## Text block
19B. Aging-related transcription stress in chemotherapy-induced Dementia’s

Besides the causal amyloid plaques and tau tangles, a main and frequently forgotten hallmarks of dementia is ageing, which itself is predominantly driven by stochastic accumulation of DNA damage. Similarly, childhood cancer survivors are often confronted early in life with ageing-related neurocognitive deficits, including dementia, as consequence of long-term side-effects of the DNA-damaging treatment they received.

Persistent DNA lesions (as introduced by anti-cancer therapies) may interfere with transcription, thereby triggering transcription stress. Consequently, cellular transcriptional profiles change and the expression of particularly larger genes, including various synaptic genes, declines, negatively affecting neuronal functioning. Furthermore, the transcription stress-induced disbalanced gene expression is suggested to lead to imbalanced polypeptide production and consequent proteotoxic stress, a common age-related phenomenon. This may eventually overload the cellular proteostasis capacities, resulting in the increased abundance and sequestration of misfolded proteins into (neurotoxic) inclusions, and subsequent neurodegeneration, cognitive decline, and premature segmental (brain) ageing; all contributing to dementia pathology. Currently, the impact of ageing-related transcription stress for dementia onset and pathology remains enigmatic.

## Entries provided

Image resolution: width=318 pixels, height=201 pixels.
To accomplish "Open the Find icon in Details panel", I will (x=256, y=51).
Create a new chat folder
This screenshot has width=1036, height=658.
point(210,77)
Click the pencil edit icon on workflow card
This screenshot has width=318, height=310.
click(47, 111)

## Task directions
Pick up the text on transcription stress in chemotherapy-induced dementia after its last sentence and carry it further. None of the entries is needed here.

## Result
This project aims to identify the impact of chemotherapy-induce DNA damage and age-related transcriptional stress on dementia onset and pathogenesis. In addition to a correlative study assessing the level of transcription stress in various dementia cohorts, we aim to gain mechanistic understanding into the preservation as well as consequences of transcription stress for the various cell-types of the brain, using human iPSC-derived cellular model systems. We anticipate that this work will disclose the importance of chemotherapy-induced and ageing-related transcription stress for dementia onset and pathology, and reveal critical cell type-specific protein quality control determinants functionally affected by stochastic DNA damage accumulation with age. Overall, our findings may open new avenues for the design of new therapeutic strategies to combat chemotherapy-induced dementia and other forms of neurodegeneration by modulation of transcription- and eventually proteotoxic-stress.

Necessary skills for this position:

• Master’s degree in Neuroscience, Life Sciences, Biomedical Sciences or a related field.
• Hands–on experience in cellular and molecular technologies, including cell culture, confocal microscopy, flow cytometry, cloning and gel electrophoresis, are preferential.
• Background in Neuroscience or Biomedical Informatics are considered an advantage.